I’ve read a few blog posts that have accurately portrayed some of my own misgivings about the (ab)use of media in our culture. Like both of these authors mention, I would agree that entertainment and technology can be just fine. I’m not arguing that we should cut it out entirely. What I am saying is that we should be thoughtful about how we engage the culture, recognize where our own weaknesses are, and seek to put Christ first and listen for when the Spirit nudges us to cut back or walk away.

This first blog article is about the tension between enjoying iPods for the wonderful variety of music, sermons, books, podcasts, etc. that we can now access and acknowledging that if we indulge ourselves too much, we run the risk of severing ourselves from creating community. When we are ‘plugged in,’ we aren’t inviting relationship building or conversation.

Another post highlights that one of our ‘high places’ might very well be the extent to which we allow entertainment (especially movies and TV) to draw us in. Are we setting ourselves apart from the society at large in what we will watch or how much time we spend watching movies and TV? Do we even recognize the kinds of effects it can have on us and our sphere of influence when we cling to some of these things?

My own thoughts on these matters (in brief): I like having an iPod and I think that it can be acceptable to use it in public places. However, I also believe that we shouldn’t always be ‘plugged in’ in the presence of others. It is a good idea to be intentional about setting aside time at the coffee shop, in the grocery store, or out on a neighborhood walk where you would be accessible for conversation with others.

With regards to movie and TV viewing, I think that is a pretty personal decision, between us and God, and so I don’t want to prescribe one way or the best way. All I can do is speak for my own journey and how it has been affected by more time with God. As I read His Word, pray, and attempt to offer larger portions of my life to God, I find myself disinterested in spending much time on movies and television.

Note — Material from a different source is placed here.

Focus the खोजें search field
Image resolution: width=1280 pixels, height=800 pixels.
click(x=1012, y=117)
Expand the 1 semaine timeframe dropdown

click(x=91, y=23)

I have also discovered that I have an increased sensitivity to watching perversion, extreme violence, and elaborate psychological mind games, no matter how cleverly packaged. I really don’t want to see it and on the occasions I do, I typically apologize to God. As far as the vast amount of sexual innuendo, display of bodies and immoral sexual behavior, and attitudes towards intimacy, I draw the line very quickly these days. I just don’t want to see it or think about it later because those ideas and images linger and for the most part, they are not helping me to submit to the Lord and honor Him with my mind and my heart.

Do I expect other people to respond as I have? No, but it is my hope that as we draw closer to Him, we will present this aspect of our lives to God and say to Him with a bowed attitude, ‘Is there anything I’m spending my time watching that grieves Your heart?’


One Response to “Evaluating the role of media in our lives”

  1. Matt Ostercamp Says:

    Last night we read through the Sermon on the Mount in Bible study and I was really impressed with Christ’s call to personal holiness. I don’t think I reflect on that as much as I should.